The sides of a rectangular trapezoid are 5: 3, and the base difference is 32 cm.
The sides of a rectangular trapezoid are 5: 3, and the base difference is 32 cm.Find the area of the trapezoid if the smaller diagonal is 26 cm.
Let’s build the height of the CH trapezoid.
Quadrangle ABCH is a rectangle, then CH = AB, AH = BC.
Let the side length AB = 3 * X cm, then CD = 5 * X cm.
By the condition (AD – BC) = 32 cm, and since BC = AH, then (AD – AH) = 32 = DH.
In a right-angled triangle CDH, CD ^ 2 = CH ^ 2 + DH ^ 2.
25 * X ^ 2 = 9 * X ^ 2 + 1024.
16 * X ^ 2 = 1024.
X ^ 2 = 1024/16 = 64.
X = 8.
Then AB = 3 * 8 = 24 cm, CD = 5 * 8 = 40 cm.
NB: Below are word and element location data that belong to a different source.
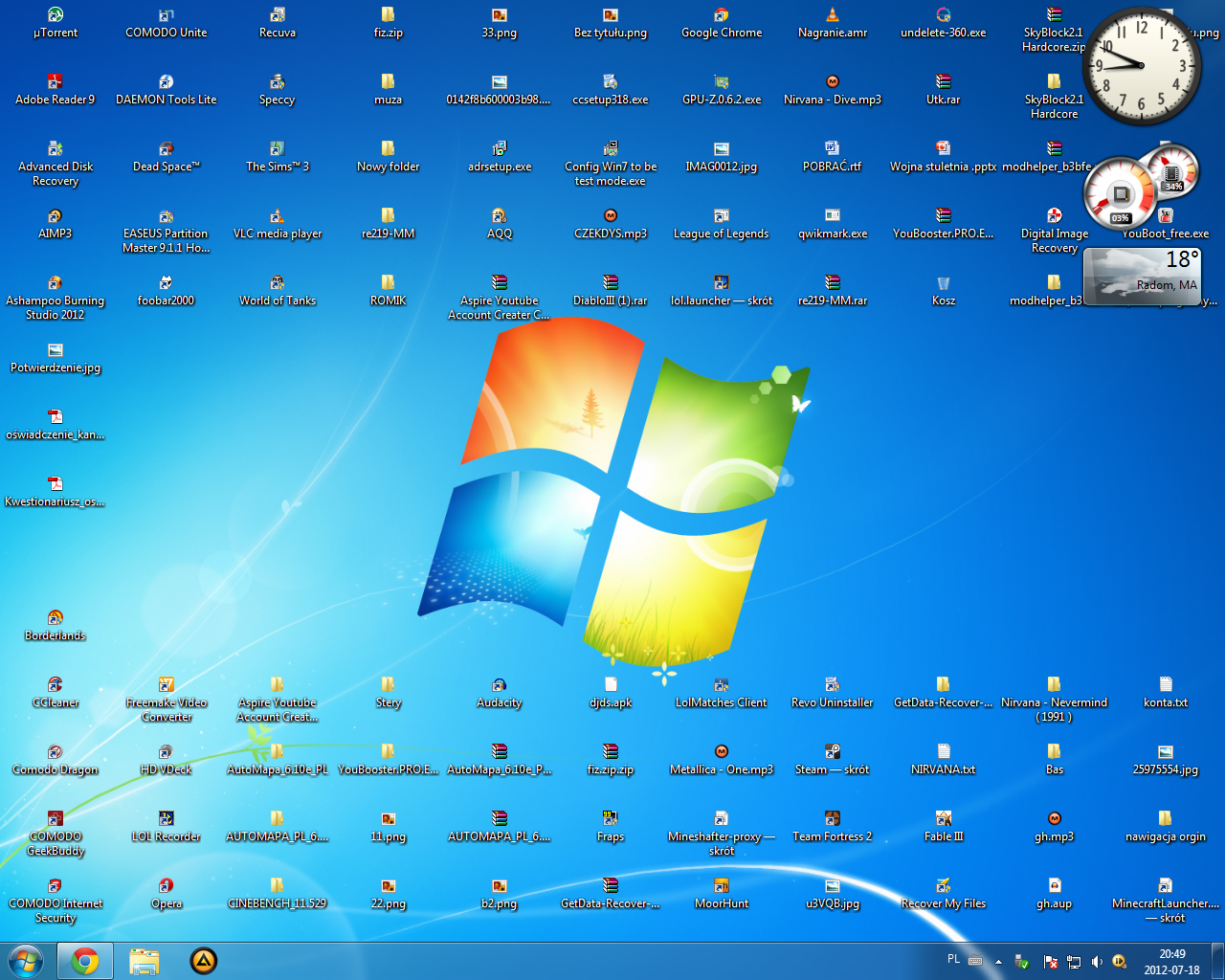Click the Daemon Tools Lite shortcut
This screenshot has width=1225, height=980.
pyautogui.click(x=166, y=83)
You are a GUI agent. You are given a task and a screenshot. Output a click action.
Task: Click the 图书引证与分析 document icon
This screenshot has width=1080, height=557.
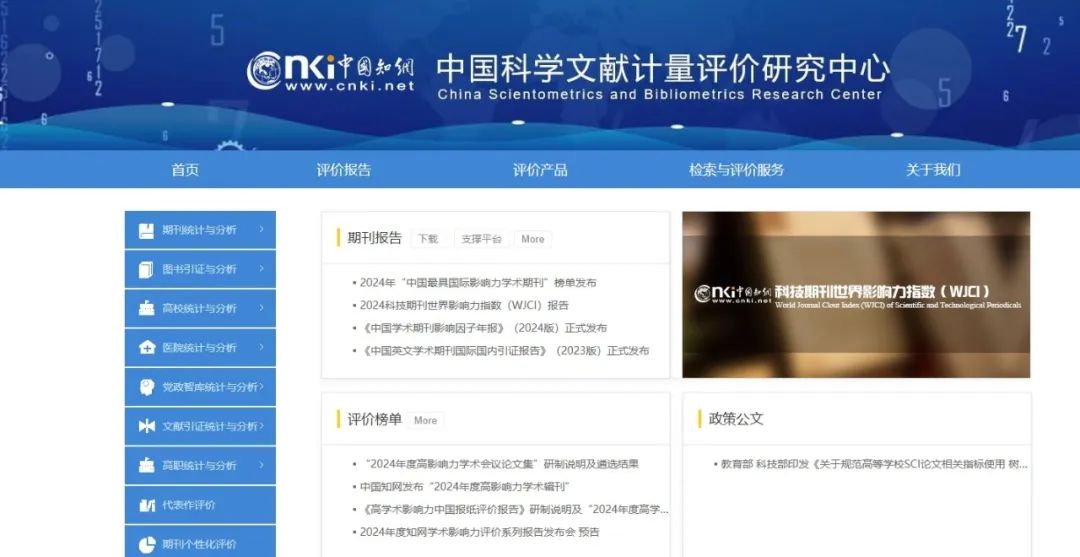146,269
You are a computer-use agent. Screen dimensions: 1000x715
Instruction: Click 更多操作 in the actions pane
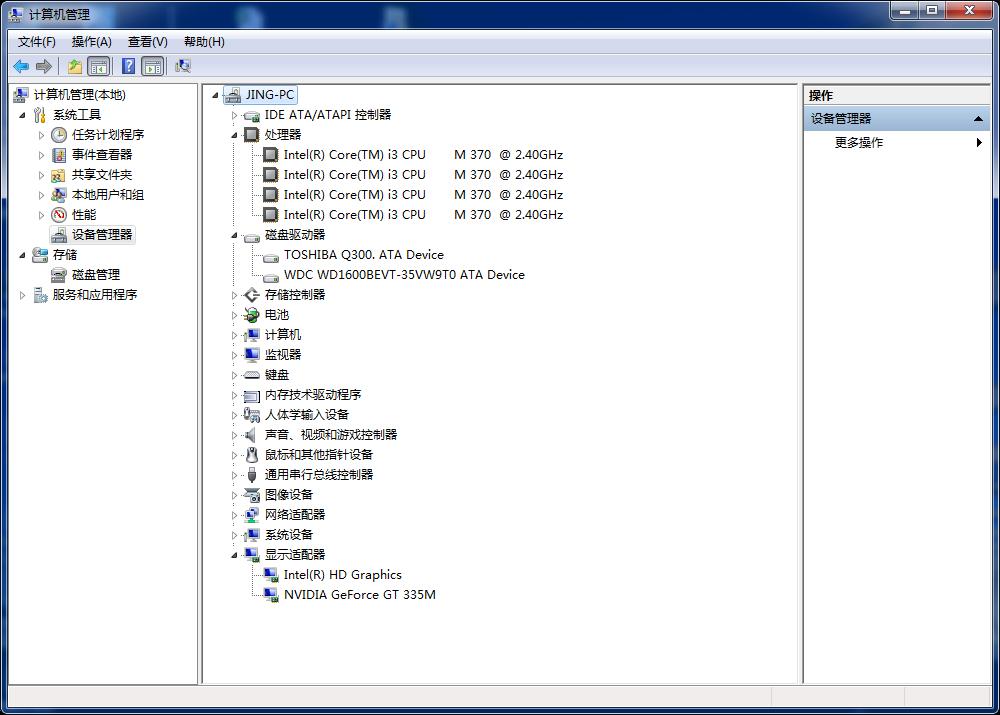pos(859,143)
In a right-angled triangle ABC, according to the Pythagorean theorem, BC ^ 2 = AC ^ 2 – AB ^ 2 = 676 – 576 = 100.
BC = 10 cm.
Then AD = AH + DH = 10 + 32 = 42 cm.
Determine the area of the trapezoid.
Savsd = (ВС + АD) * СН / 2 = (10 + 42) * 24/2 = 624 cm2.
Answer: The area of the trapezoid is 624 cm2.